Start of DATASET EXTRACT
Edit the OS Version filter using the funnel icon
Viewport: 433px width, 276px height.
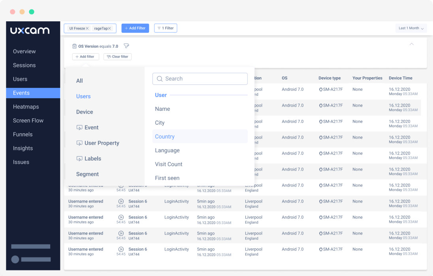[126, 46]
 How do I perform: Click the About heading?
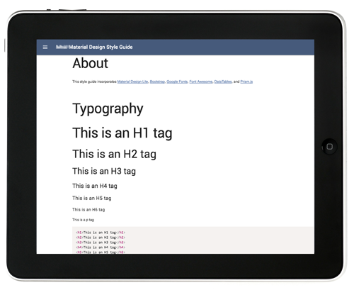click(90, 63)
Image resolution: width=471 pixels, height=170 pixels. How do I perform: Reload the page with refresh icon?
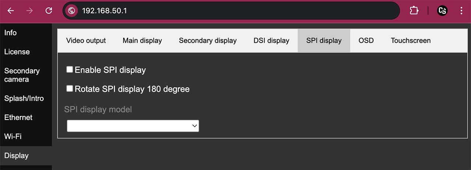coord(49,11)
End of DATASET EXTRACT
Start of DATASET EXTRACT
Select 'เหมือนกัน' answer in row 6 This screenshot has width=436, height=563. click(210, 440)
End of DATASET EXTRACT
Start of DATASET EXTRACT
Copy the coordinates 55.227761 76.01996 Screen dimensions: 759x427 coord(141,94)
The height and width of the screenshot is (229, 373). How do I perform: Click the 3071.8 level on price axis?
End of DATASET EXTRACT
Which lines in the records contain the word "screenshot"? Copy each one.

Select 'เหมือนกัน' answer in row 6 This screenshot has width=436, height=563. click(210, 440)
The height and width of the screenshot is (229, 373). How do I perform: Click the 3071.8 level on price axis?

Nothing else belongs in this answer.